Droit social. « La libre communication des pensées et des opinions est l’un des droits les plus précieux de l’Homme » (1789). Au pays de Voltaire, la jurisprudence se montre très libérale lorsqu’elle statue sur de très, très vifs propos tenus par les salariés. La situation des manageurs est spécifique, et de plus en plus en fonction de leur niveau hiérarchique.

Depuis la loi du 4 août 1982 relative aux libertés des travailleurs dans l’entreprise, le salarié-citoyen, hier avant tout subordonné, est devenu un citoyen-salarié (Pouvoirs du chef d’entreprise et libertés du salarié, de Laurence Pécaut-Rivolier, Yves Struillou et Philippe Waquet, Economica, 568 pages, 67 euros).

Toutefois, l’entreprise n’étant pas une place publique, mais un lieu de production par une communauté de travail, et les dérapages de quelques-uns pouvant coûter cher à tous : « Même si la bonne foi contractuelle n’implique pas une obligation de réserve entraînant la sujétion du travailleur aux intérêts de l’employeur, certaines manifestations du droit à la liberté d’expression qui pourraient être légitimes dans d’autres contextes ne le sont pas dans le cadre de la relation de travail » (cour de Strasbourg (CS), 12 septembre 2011).

Lire aussi la critique : Article réservé à nos abonnés « Travail e(s)t liberté ? » : La liberté au travail une utopie, une illusion ?

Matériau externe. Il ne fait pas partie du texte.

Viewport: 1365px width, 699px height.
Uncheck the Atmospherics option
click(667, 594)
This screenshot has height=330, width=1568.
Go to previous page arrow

C’est l’arrêt fondateur du 14 décembre 1999 de la Cour de cassation, qui a inversé la logique d’hier, résumée par un ancien ministre de l’industrie [Jean-Pierre Chevènement, en 1983] : « Un ministre, ça démissionne, ou ça ferme sa gueule. » Un directeur financier ayant diffusé un document fort critique au comité de direction est licencié pour faute : « Sauf abus, le salarié jouit, dans l’entreprise et en dehors de celle-ci, de sa liberté d’expression. Il ne peut être apporté à celle-ci que des restrictions justifiées par la nature de la tâche à accomplir et proportionnées au but recherché. Chargé d’une mission financière de très haut niveau, M. P. pouvait être amené à formuler, dans le cercle restreint du comité directeur dont il était membre, des critiques, même vives, le document litigieux ne comportant pas de termes injurieux, diffamatoires ou excessifs. »

370 000 euros

L’injure ou la diffamation étant des infractions pénales, le débat judiciaire porte sur ce caractère « excessif », mais aussi l’audience éventuelle du message (risque maximum : Twitter). La formulation peut aussi jouer, a fortiori pour un cadre supérieur : « Les termes étant déloyaux et malveillants à l’égard de l’employeur, M. Y. , directeur artistique, avait abusé de sa liberté d’expression » (faute grave, CS, 11 avril 2018).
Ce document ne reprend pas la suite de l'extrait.